(DOCUMENT SECTION):
#####

Unreal Engine 6 has game developers nervous, and AI-phobia isn’t helping


Epic Games’ Unreal Engine is a bedrock part of modern game design for indies and smaller game companies. Unreal Engine 6 is coming, and with it a lot of unknowns. That’s worrying the developers and may be a very big change in too many ways for some.

The big issue is future direction. Epic Games is moving to the integration of Unreal Engine and Unreal Editor for Fortnite, as well as an undefined move towards the Verse programming language. Verse also just happens to be the scripting language for Unreal Editor for Fortnite.

That’s not the only issue triggering a lot of raw nerves. Introducing a new scripting method is one thing. Redefining established Unreal Engine core operations is another.

Unreal Engine features a particularly important built-in tool called Blueprint. The by now almost traditional Blueprint tool allows developers to create systems without coding. Blueprint’s future is now in question with no solid answers and a rather vague reference to continued support.

Epic Games issued an intro to UE6 with a lot of careful phraseology called the Road to Unreal Engine 6. It’s well worth reading.

It includes a specific point that isn’t being made or even noticeably addressed by critics. This quote says a lot:

“We’re enabling content, code, and economies to become portable and interoperable across games, ecosystems, and engines through open standards, to enable developer collaboration on much greater scales than ever before.”

The critical word is “enabling”. If the backroom of future gaming is reinventing itself by the hour and AI is lumbering over the horizon like Godzilla, what doesn’t need “enabling”? A bit of generic phraseology is a relative kindness.

Meanwhile, Epic Games’ ongoing integration of AI has been getting some very hostile responses. The use of AI in gaming art in particular is ruffling whole barnyards full of feathers despite Epic Games painstakingly and to their credit explaining how the AI is used.

The art is made by humans and processed by AI. The art is “organic”. The deeper conflict is at the coalface. It’s also a potentially irritating issue for all areas of production from top to bottom, raw product to final market distribution. Artists say they have to correct AI work right down to the colours. Yes, that does matter, because both RGB and CMYK colour schemes alone can require some serious and time-consuming nitpicking almost at literal pixel level. Other quality issues are also in this mix. You can’t blame the artists for disliking and distrusting disruption in the middle of their work.

#####

(COLLECTED DATA):
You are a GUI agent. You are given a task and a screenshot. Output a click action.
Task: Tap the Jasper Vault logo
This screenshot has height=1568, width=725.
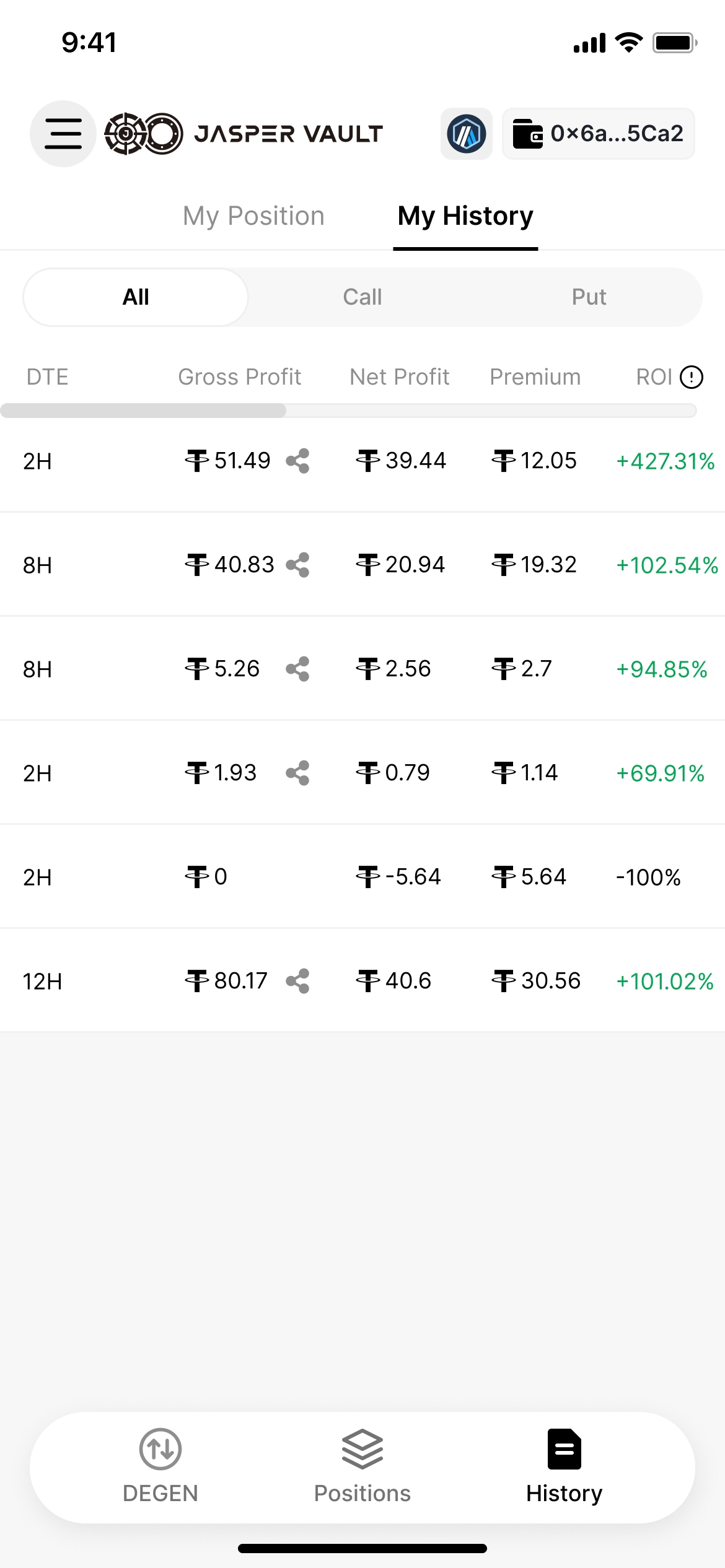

#####

(TASK INSTRUCTIONS):
**A.** In the article on Unreal Engine 6, which scripting language is used by Unreal Editor for Fortnite?
**B.** Continue the article on Unreal Engine 6 from its last sentence.

(RESPONSES):
**A.** Verse

**B.**
This situation is actually typical of AI introduction into all forms of established creative media. The constant, almost anaphylactic reactions to AI in media are understandable, but so far not at all productive and often pretty myopic.

The usual problem with all creative art forms is territory and the financial value of that territory. AI is seen as infringing and taking over a lot of traditional creative territory, regardless of quality issues.

In this case, the issue is developing games, not ideologies. To make it work, the raw nerves must be addressed. The negativity is spectacularly useless, and a solution must be backed up with clear legal and financial parameters. Remove the doubt, and you remove most of the problems.

The bigger picture for gaming

Unreal Engine 6 is likely to become the reluctant testing lab for making this Irish stew of interests work in the marketplace. There are other issues that could shake up game design, too, and this is far from a done deal.

Also coming to the global gaming environment is The Sandbox Studio, a very different ballgame as a business model using native AI. This could have a major impact on the wider gaming design and business dynamics. This could be basic business for gaming from development to distribution tomorrow.

The Sandbox Studio approach includes developers at ground level and ironically, it’s not too different to UE6 in its role as a dedicated necessary prototyping tool. A sandbox is sometimes what you want to call a sandbox. Unreal Engine is one, whether it agrees or not.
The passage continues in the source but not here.